セドリックの悲願
その日の夕飯も宿泊している迎賓館の食堂で頂く。
なんだか騒々しいわね… この広い館には、私たちしか客人はいないはず。
食堂に行くと、その理由がすぐに分かった。
「建国祭は楽しめたかい?」
にこにこと笑顔のトマスがそこに座っていたのだ。いきなり押し掛けたのだろう。後ろには隠すことなく大きなため息を吐くセドリックがいた。
あのトマス皇子の服…絶対式典用の衣装よね、、あそこだけ時空が歪んでるみたいに輝いているもの。また抜け出して来たのか…うん、明日セドリックのこと労ってあげよう。って、あの服のまま夕飯食べる気なの!?私だったら絶対汚すわ… 見てるこっちが緊張する…
いきなりの皇子参戦に、厨房はお慌て、皇族など滅多に現れないここの使用人達は、慣れない準備に忙しかったらしい。
「トマス皇子、こんなところにいらして、大丈夫なのですか?」
後ろでセドリックが項垂れたまま首を横に振っていた。大丈夫ではないらしい。
「ほら、お出掛けもダメ、夜のゲームもダメ、晩餐くらい一緒にとってもなんら問題ないだろう?僕だって食事は摂るのだし。そんなことより、エルザ。今日は君のために特別な料理を用意させたよ。」
運ばれて来たのは、いつもの1人用のフルコースの皿ではなく、大皿に盛り付けられた皇国の郷土料理だった。昼間のレストランでは見なかった料理も多く、エルザの目が輝く。
「まぁ!郷土料理ですわね。昼食で頂いてとても美味しくて、また頂きたいと思ってましたの。嬉しいですわ!」
「そんなに喜んでもらって、僕も嬉しいよ。ふふ、エルザは本当に可愛いね。メンシス、君もそう思うだろう?」
は… なぜそこに彼を巻き込む…
やめてやめてやめてやめてやめてー
そんなの、可愛いって言うしかないじゃない。でも、もし違うこと言われたらどうしよう…

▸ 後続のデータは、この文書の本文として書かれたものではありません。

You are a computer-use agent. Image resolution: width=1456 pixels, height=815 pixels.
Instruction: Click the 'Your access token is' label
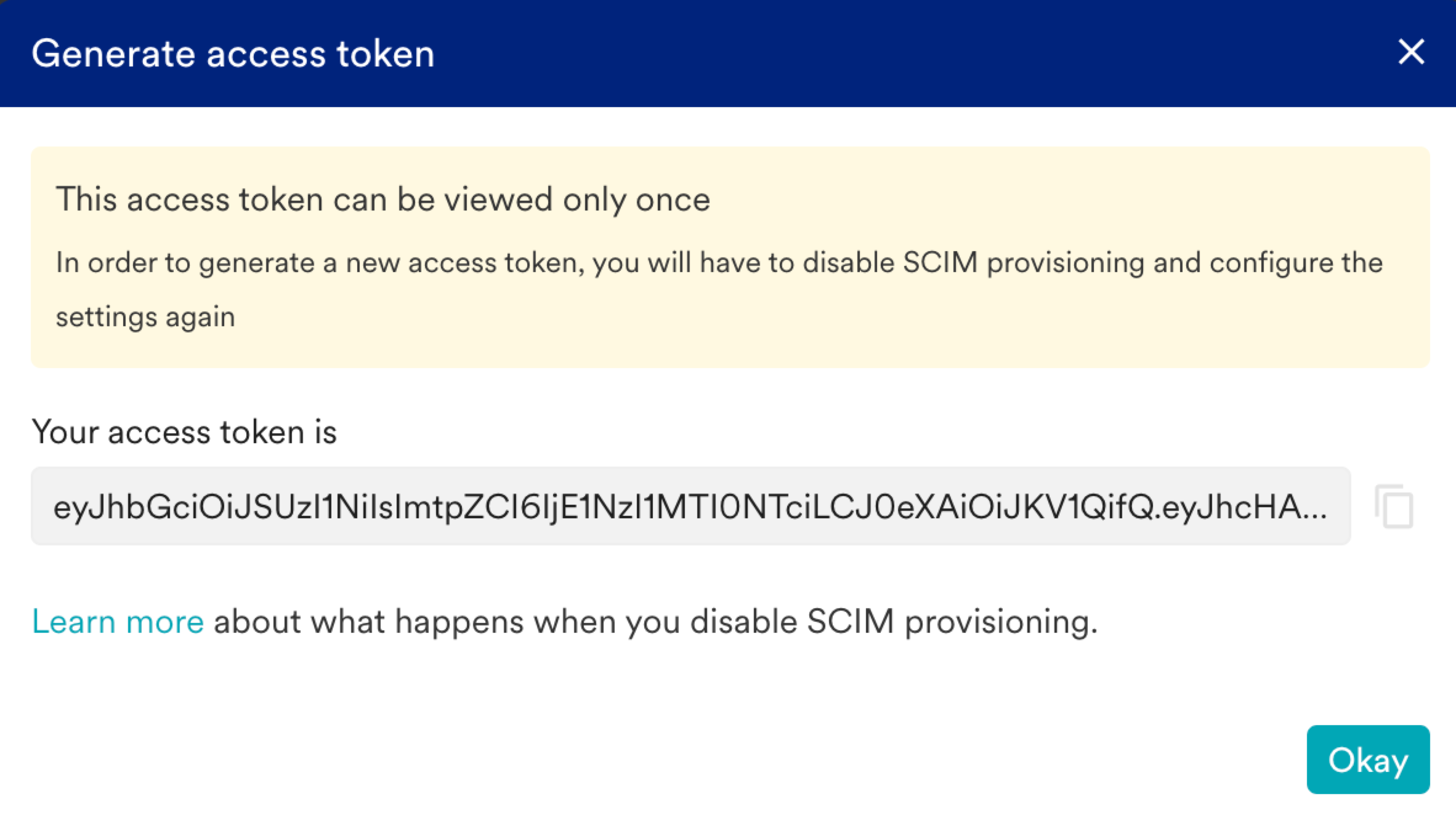coord(184,432)
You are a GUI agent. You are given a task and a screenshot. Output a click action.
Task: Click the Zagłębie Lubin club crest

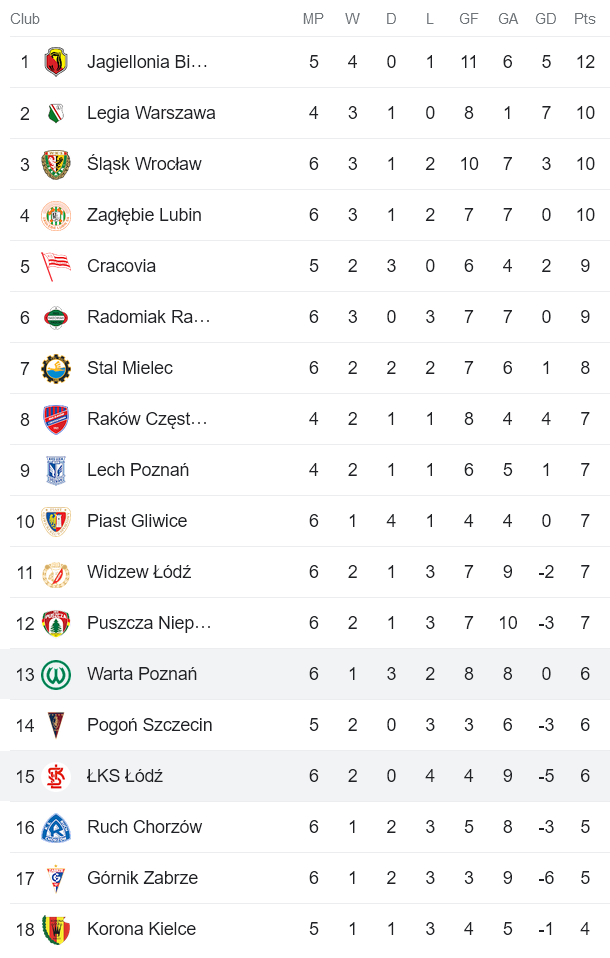click(x=58, y=214)
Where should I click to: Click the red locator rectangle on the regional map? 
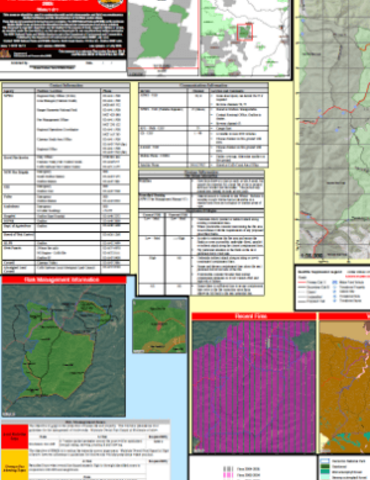[245, 32]
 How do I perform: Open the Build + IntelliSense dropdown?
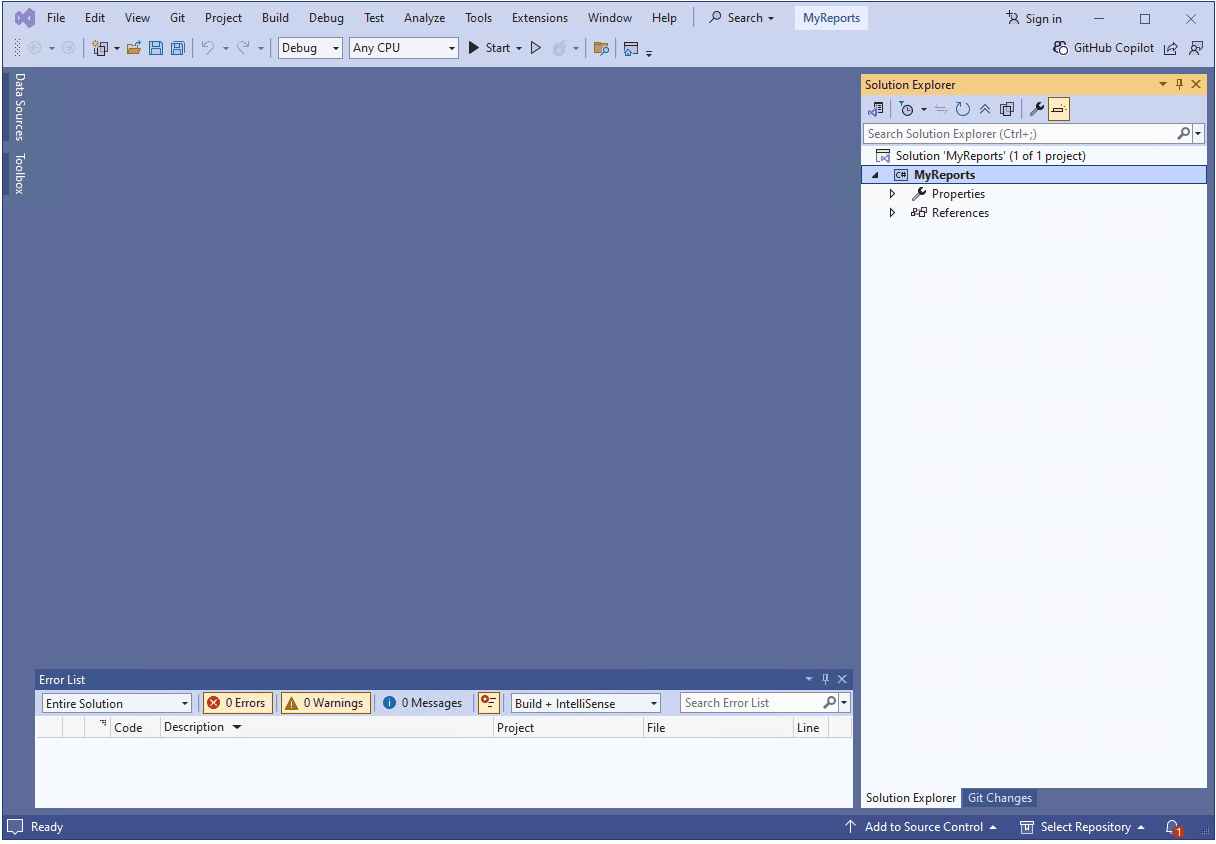584,702
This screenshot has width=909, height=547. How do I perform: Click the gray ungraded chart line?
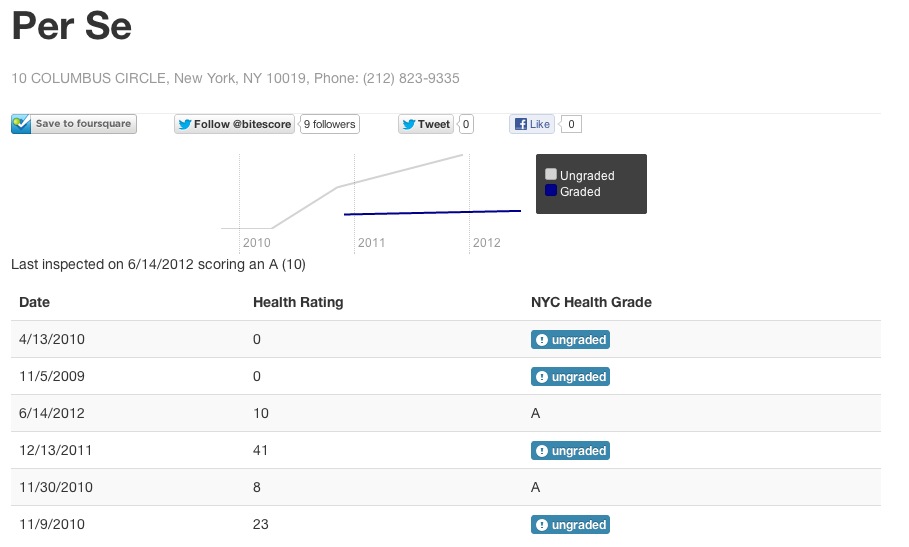click(400, 171)
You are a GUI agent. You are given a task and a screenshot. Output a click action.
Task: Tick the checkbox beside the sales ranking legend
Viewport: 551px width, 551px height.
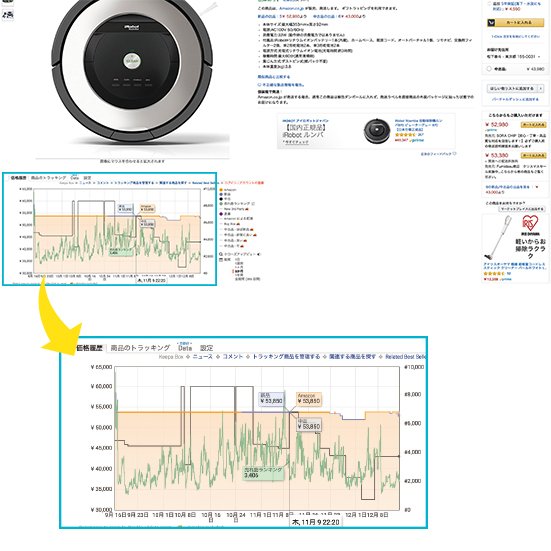click(x=253, y=204)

何でだろう。彼の答えを聞くのが少し怖いわ…私は何に怯えているんだろう。
「ふふ、トマス皇子は随分と今更なことを言いますね。そんなこと、貴方に言われるまでもなく、常々思っていますよ。」
わあああああああああああ!
やっぱりメンシスだ!そう言ってくれるよね!
嬉しいけれど、ちょっと言い方気を付けよう、ね?
「エルザ?なんだ、もっとはっきり言って欲しかったのか?」
メンシスは、あわあわするエルザをチラリと見てイタズラ顔をした。
ちょっとーーーーー!!!!!
なんでそうなるのよーー!!!
エルザは思い切り首を横に振った。
それを見たメンシスは、おかしそうに声を出して笑っていた。
「ねぇ、なんであれで恋人同士じゃないの?ふたりしてあんなに幸せそうにしてるクセに。おかしくない?もうくっ付けばいいじゃん。ムカつく。」
「トマス皇子、彼らはまだまだお子様なんですよ。あたたかく見守ってあげましょ。」
「僕は君みたいに寛大にはなれないな…」
「ふふ、僕は人の恋路に興味がないだけですよ。エミリアさえいてくれれば。ね?」
「ちょっと!マルクス様!」
「ねぇ、マルクスって呼んで?」
「もうっ!」
「…。」
メンシスを揶揄うつもりだったが、盛大に周りの惚気に当てられてしまったトマス。
「もう何なんだよ、どいつもこいつも浮かれて…。ああ僕も、僕だけの誰かが欲しい。その人だけを想って愛して甘やかして、僕だけのものにしたい…。セドリック、もう見合いでもなんでもいいから、誰か紹介して。」
「トマス皇子!なんという嬉しいお言葉!すぐにでも手配して参ります。すでに何人か、皇子に合いそうなご令嬢は見繕っておりますので。そうですね、建国祭終了後すぐ、顔合わせの場を設けましょう。候補者は30名ほどですので、1日3名として、10日あれば全員と顔合わせ出来ますね。」
「…」
「トマス皇子も12日後には素敵な婚約者様を手に入れることが出来るでしょう。皇帝陛下も皇后様も、この日をどれだけ待ち侘びていたことか…建国祭の次は婚約式ですか。いやはや、皇国の将来もこれで安泰ですね。」
「あ…ああ。ほどほどに頼むよ。」
長年、お見合いを拒み続けていたトマス。世継ぎのために彼の結婚は必須であり、かと言って無理強いすることも出来ず…セドリックの頭を悩ませていた課題だった。
それが、トマスのメンシスにした嫌がらせが巡り巡って、セドリックの悲願へと結び付いた。その夜、彼は1人で祝杯をあげていた。